NHS Business Intelligence Platform

Cloud deployment of a Business Intelligence Application Suite, including modules for Population Health Management

Overview

The Digital Intelligence Unit @ NHS Blackpool CCG have created a cloud-deployed Business Intelligence application suite with a primary focus on Population Health Management. We have developed this as a small team and this is currently being utilised by Public Sector staff across Lancashire & South Cumbria. Information on our deployment of the platform can be found at the following links:

• https://aws.amazon.com/blogs/publicsector/one-small-team-created-cloud-based-predictive-modeling-solution-improve-healthcare-services-uk/
• https://www.nexusintelligencenw.nhs.uk (Login required)

We have built this platform entirely on open-source technology so there is absolutely no licence costs for using it, only running costs which vary depending on usage.

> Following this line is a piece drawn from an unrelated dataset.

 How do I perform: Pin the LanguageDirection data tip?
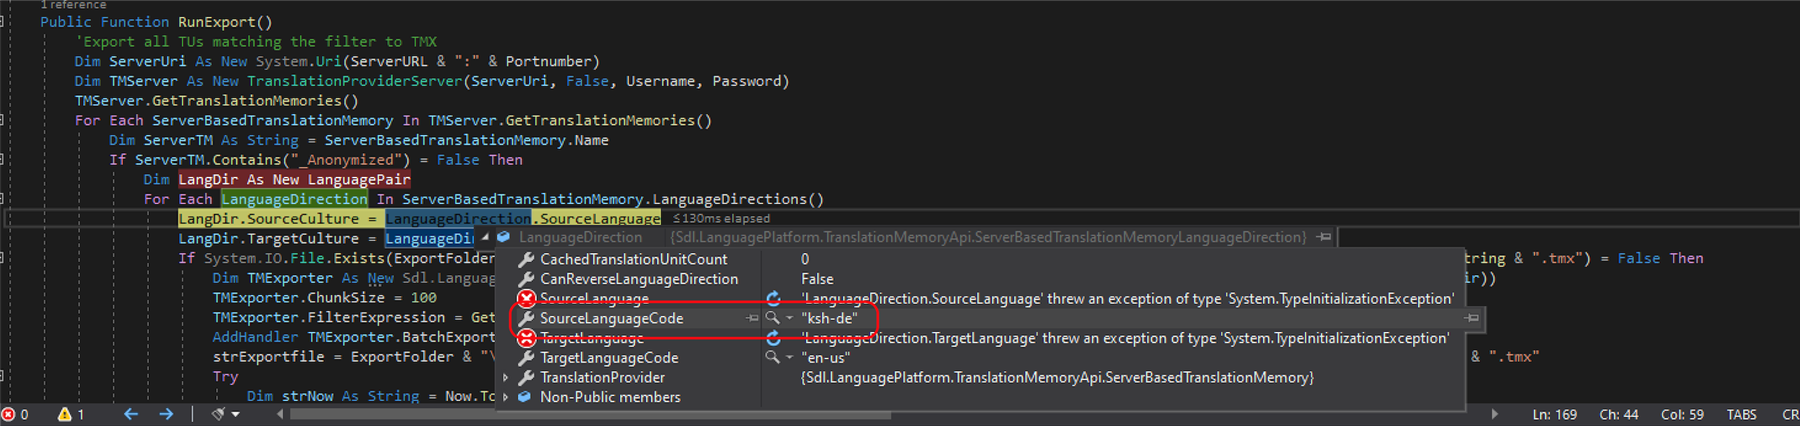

Given the advances we have been able to make by using open-source technology, we have decided to open-source our code in order for others to benefit. We have migrated from closed git repositories to public Github and welcome others to collaborate, contribute and use for the benefit of public service.

We will be actively maintaining these repositories, so if you identify an issue or would like new functionality please feel free to create an issue in Github or message a contributor directly.

Architecture

Pre-requisites

• An AWS Account, with an IAM with required permissions to use CDK
• Locally stored AWS Credentials which grant programmatic access, created in AWS IAM
• Typescript v2.7 or later installed
• Node.js v10.13.0 or later installed

Deployment Steps

Step One - Setup Local Environment

• Download this repository to your local machine
• run the command npm i to install the node_modules folder and libraries
• In the terminal, run npm run watch to watch and compile changes
• Update lib/_config.ts file to customise the configuration or add new files to the Stack

Step Two - Generate Secrets

• Run the command npm run generate-secrets to add the required secrets and passwords to your AWS Secrets Manager

Step Three - Setup AWS Cloudformation

• Run cdk bootstrap to bootstrap your AWS account (One time setup only)

Step Four - Deploy Infrastructure

• Run cdk deploy to deploy all the resources

Step Five - Deploy Datasets

• Run the command npm run deploy-data to save the initial datasets to the newly deployed cloud databases.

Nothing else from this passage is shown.